I'm a Southern California native so I have grown up with plenty of exposure to a wide range of Mexican textiles. The classic serape has been a favorite of mine since I can remember because of the rainbow of colors this Mexican textile is available in. Vintage Mexican serapes can be found at local flea markets or in my on-line shop. When searching for Mexican serapes for my shop, more often than not the wool is stained or has moth holes, so when I find one I can make into pillows or table runners I have it cleaned and get to work creating new home decor from vintage textiles. Occasionally I get lucky and find one in excellent condition. These perfect vintage serapes are offered in my Etsy shop or on this website when I can find them.
Mexican inspired serape fabric found it's way to the top of a lovely clutch bag seen above. The look is sophisticated and casual. Though I usually only carry vintage Mexican textiles. I also offer newly woven fabrics I pick up when I travel to Mexico.
Mexican Otomi textiles are becoming more popular by the day as the demand for hand made fabrics increases. Each Mexican Otomi, also called Tenango, is embroidered by hand and can take months to make depending on the size. The olive green Otomi seen above is a lovely piece for hanging on the wall, using as a table runner, or it could be made into several pillow covers. The most popular color for Mexican Otomi is the rainbow color variation. However you can find it in monochromatic variations.
The vintage chair seen here by Mignonne Decor is a beautiful example of utilizing a vintage Mexican serape to reupholster a vintage piece of furniture. The patina of the wooden chair and the simple carved details are enhanced by the saturated colors of the vintage wool serape. So you see, don't throw away that vintage Mexican serape if you have one. A wool serape can be repurposed into upholstery, pillows, and used as accessory trim.
The Mexican Otomi placemats seen above are charming and colorful. These one of a kind Mexican Tenango textiles can be framed as wall art, made into pillow covers, or simply used as intended; as placemats. The multicolor hand embroidery is traditional as is the animal motif.
The custom woven Mexican rug by Brook Perdigon Textiles has vegetable dyed colors on 100% wool fibers.

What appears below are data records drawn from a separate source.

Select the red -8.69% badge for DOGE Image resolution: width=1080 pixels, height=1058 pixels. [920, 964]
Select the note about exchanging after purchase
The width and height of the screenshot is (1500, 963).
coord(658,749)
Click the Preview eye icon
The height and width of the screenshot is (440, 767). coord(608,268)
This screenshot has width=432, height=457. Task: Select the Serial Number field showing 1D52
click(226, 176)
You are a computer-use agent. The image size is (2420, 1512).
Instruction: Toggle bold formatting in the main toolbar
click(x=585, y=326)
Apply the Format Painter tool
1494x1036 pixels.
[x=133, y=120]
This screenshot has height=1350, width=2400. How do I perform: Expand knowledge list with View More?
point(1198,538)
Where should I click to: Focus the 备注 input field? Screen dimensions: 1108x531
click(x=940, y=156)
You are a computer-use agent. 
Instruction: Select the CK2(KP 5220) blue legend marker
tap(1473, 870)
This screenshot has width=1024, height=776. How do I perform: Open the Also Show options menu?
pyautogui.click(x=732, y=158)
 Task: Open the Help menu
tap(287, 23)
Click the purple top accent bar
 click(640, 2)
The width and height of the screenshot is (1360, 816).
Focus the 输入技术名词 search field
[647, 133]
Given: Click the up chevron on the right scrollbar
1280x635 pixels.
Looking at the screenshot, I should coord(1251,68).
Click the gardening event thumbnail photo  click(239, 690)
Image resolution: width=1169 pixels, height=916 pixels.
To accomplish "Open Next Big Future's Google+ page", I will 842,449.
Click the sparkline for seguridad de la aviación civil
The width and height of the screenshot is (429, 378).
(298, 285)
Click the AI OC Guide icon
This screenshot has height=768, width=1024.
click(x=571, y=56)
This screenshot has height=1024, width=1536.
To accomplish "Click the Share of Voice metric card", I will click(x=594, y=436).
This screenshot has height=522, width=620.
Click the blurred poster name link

The Classic Mexican earth tones will coordinate with any interior color story. These pieces are woven one at a time by hand so each is unique.
Mexican textiles created as garments can also be repurposed for home decor. The Mexican huipil seen here was picked up at a Mexican market on my last trip to Oaxaca. I still don't know if I'll keep this Mexican garment to wear, or use the lovely patterns to create some one of a kind custom pillows. What would you do?